Hello,
I started to learn ruby after reading this nasty article about PHP:
http://eev.ee/blog/2012/04/09/php-a-fractal-of-bad-design/ what bothered me
more was the unpredictability and uncertainty that could arise from some
PHP settings and constructs. So I felt it might be a good time to find
another language a little more deterministic.
I just finished a Ruby tutorial on Lynda.com but there is something
that bothers me and is the fact that Ruby allows you to overwrite
the functionality of core classes, at first glance it looks like a
really good feature but... say for example that you have this code:
integer_array = [1,3,5,7,9,18,36,64,128]
sum = 0
integer_array.each do |item|
sum += item
end
puts sum
(I know I could have used inject for this but this is just an example).
Everything works nice and tidy I get my sum which is 271. Then I decide to
include a library that does some really useful thing into my application,
but for some reason the author of the library decided that is more
convenient for him if he could get the index of the item inside the each
block so he decides to modify the Array class like this:
class Array
def each
i = 0;
n = self.length
while i < n do
yield i, self[i]
i += 1
end
end
end
(forgive me if my code is not very stylish I'm a Ruby beginner)
So, anyways, the above code stills runs, but the sum I get now is 36,
no error, no warnings, nothing... I was expecting to get an argument
error (2 for 1) or something like that but nothing... and this will
probably wont pop up in unit tests because I would probably be using a
mock object instead of the actual library.

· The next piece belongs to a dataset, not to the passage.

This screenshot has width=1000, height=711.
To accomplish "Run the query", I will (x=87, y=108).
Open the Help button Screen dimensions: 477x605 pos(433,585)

I suppose (or at least hope) that every "Ruby best practices" document says
that you SHOULDN'T do something like this but you cannot rule out the
possibility of encountering a bad programmer out there.
So, I would like to hear your thoughts on this... should this be a source
of concern? How can you be certain that you code will do what you expect it
to do if any library can change the way the core objects of the language
works and behave?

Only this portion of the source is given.